[CONSEGNA 1] Elenca tutti i titoli di canzoni citati nell'articolo sulle canzoni di Pollina.
[CONSEGNA 2] Nell'articolo sulle canzoni di Pollina, quale strumento traccia il ritmo sincopato di "Los bueb"?
[CONSEGNA 3] Prosegui l'articolo sulle canzoni di Pollina a partire dal punto in cui si interrompe.

[ARTICOLO]
_____

Un pianoforte angosciante apre “Grida no”, un forte e martellante appello a gridare no alle ingiustizie dettate dalla società in cui viviamo perché, canta Pollina, “Se politici e corrotti sia di destra che sinistra / delinquenti e poi mafiosi, ladri e malavitosi / han buttato sto paese nella polvere e nel fango: / Io non scappo, lotto e rimango, grido no!”.

“Los bueb” (Ascolta ragazzo) è caratterizzato da un ritmo sincopato tracciato dall’organo, ha un’atmosfera un po’ magica ed un po’ misteriosa, è una canzone che racconta del dialogo tra un padre ed un figlio, invitato a superare regni di gnomi e di giganti fino a quando ormai grande si troverà da solo a percorrere la propria esistenza “Sei solo figlio mio, tu solo / in quel momento non ti chiedi più se ne valeva la pena / vai avanti e basta / ciao ragazzo mio / ci si trova sempre un passo più avanti di quanto si creda”.

Dolce e tenera canzone d’amore, di quelle nate probabilmente alla chitarra in una triste sera in cui manca l'amore, “Ciao bella ciao” ci parla di chi sta per abbandonare la donna amata per partire per un viaggio della speranza cha sa cosa lascerà, ma non cosa troverà “Ciao bella ciao / Ti penserò / In questo viaggio che mi aspetta e che non so / In questo tempo che confonde e che non dice / Quello che nutre nel suo grembo meretrice / Nella girandola di un sogno che seduce”.

_____

[DATI FORNITI]

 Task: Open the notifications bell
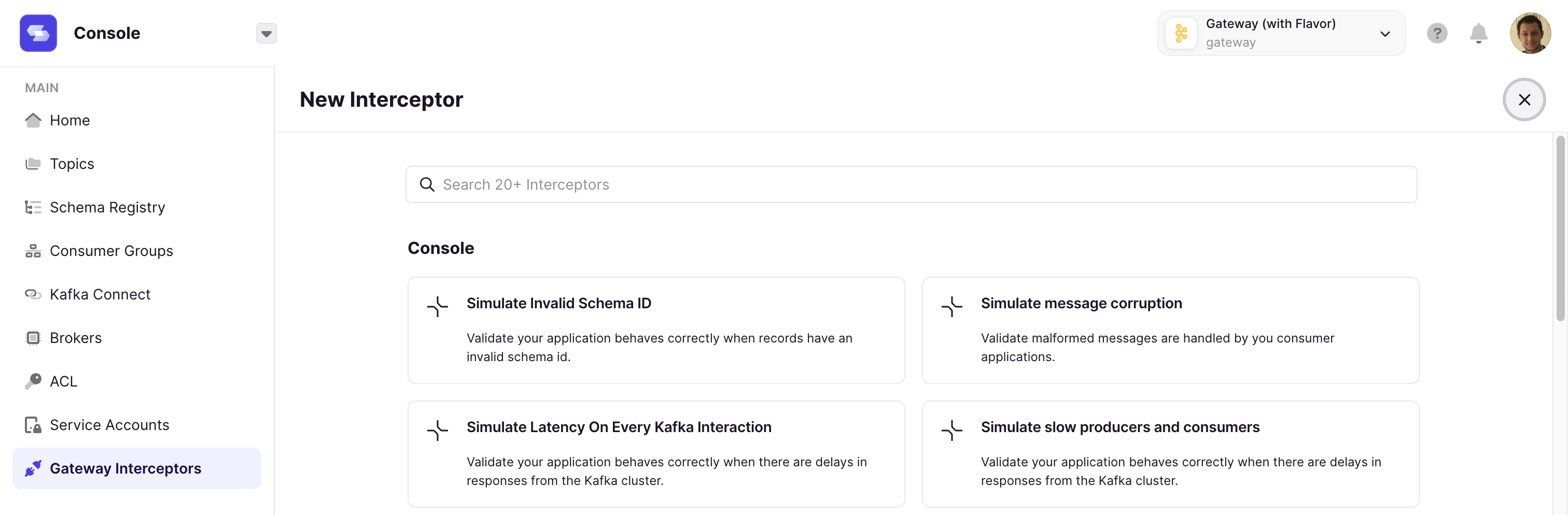coord(1478,34)
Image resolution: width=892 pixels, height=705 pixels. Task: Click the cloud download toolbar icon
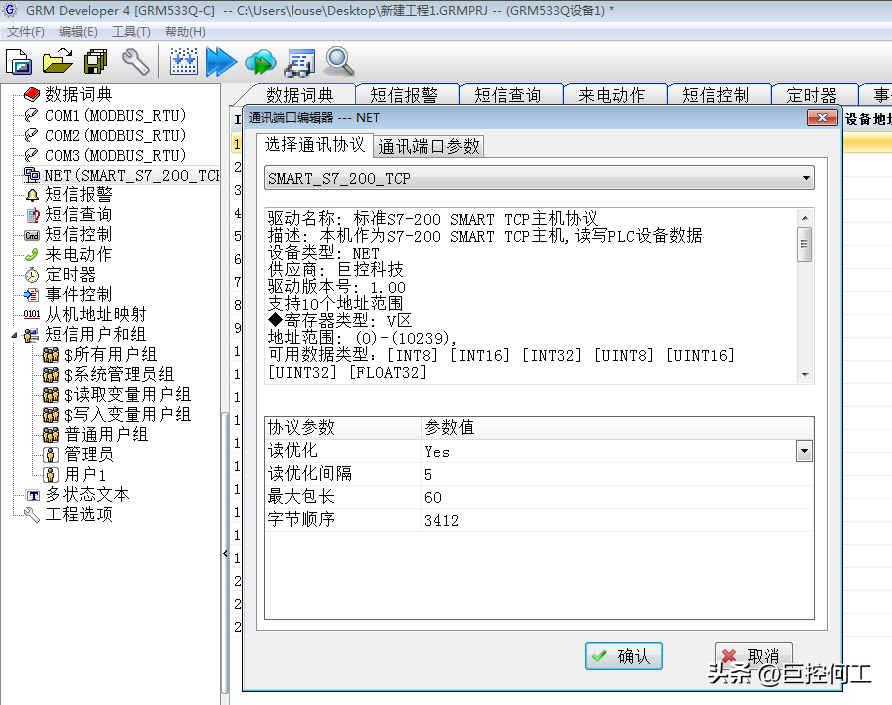[260, 62]
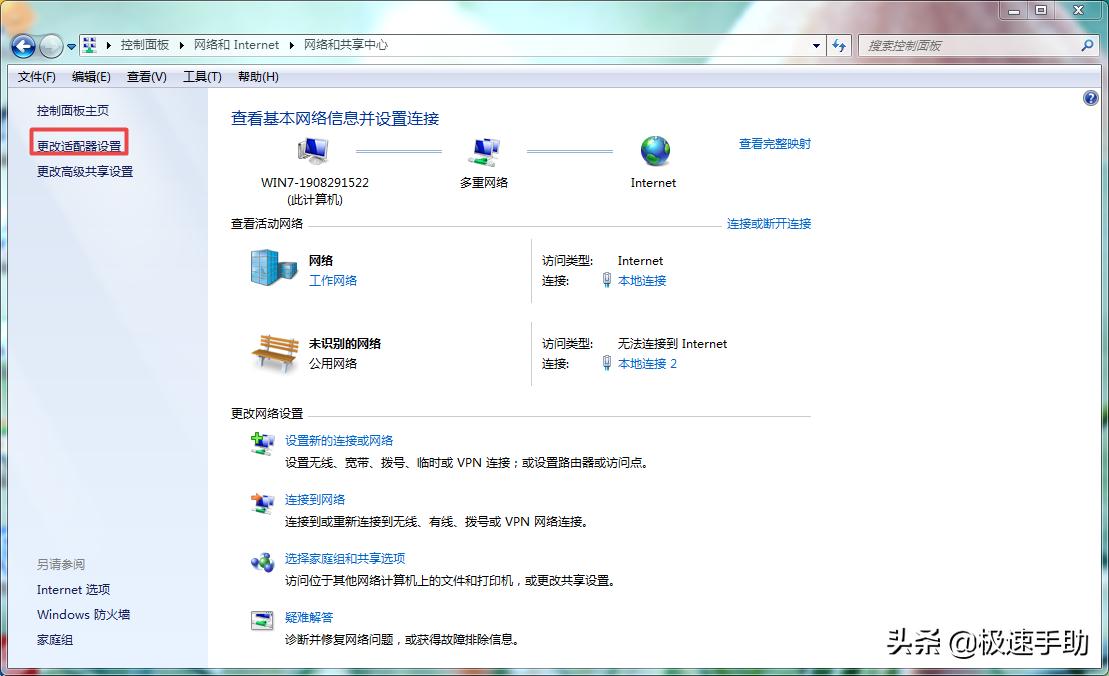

_____

[RISPOSTA CORRETTA 1] "Grida no", "Los bueb", "Ciao bella ciao"

[RISPOSTA CORRETTA 2] L'organo.

[RISPOSTA CORRETTA 3]
Con “Rosegarte” Bardill ci parla con dolcezza, con una melodia sorretta dal pianoforte, di come la vita di ogni giorno ci assorba a tal punto da farci dimenticare i nostri progetti e i nostri sogni “Ora che abbiamo questo giardino abbiamo un sacco di cose da fare / togliamo le erbacce, sudiamo, corriamo come i matti, siamo in stress totale / cambiamo i pannolini dei nostri piccoli e proviamo a guadagnarci la vita / e nel realizzare questo sogno abbiamo finito per dimenticarlo”.

Chiude l’intero lavoro “Ci sarà”, canzone piena di speranza, quella un giorno di poter tornare dal lungo viaggio intrapreso e ritrovare il proprio amore, canzone che si chiude con queste belle parole “E tu amore mio / tu non dimenticare / perché per sempre io sarò / nel tuo giardino un albero / nella tua pioggia il sole / Ci sarà il coraggio, sì ci sarà / Sarà dura ma si vedrà / E’ forte la speranza / e non è mai abbastanza” su un assolo di chitarra elettrica.

E’ quindi un bel disco questo lavoro a quattro mani, che sa coniugare stili diversi, che tiene conto di come una delle realtà più forti e presenti di questa nostra società sia proprio la precarietà dell’esistere, la difficoltà di restare a vivere dove si è nati con il conseguente strappo dalle proprie abitudini e dai propri affetti.

Un disco scritto con il cuore ma soprattutto con la testa.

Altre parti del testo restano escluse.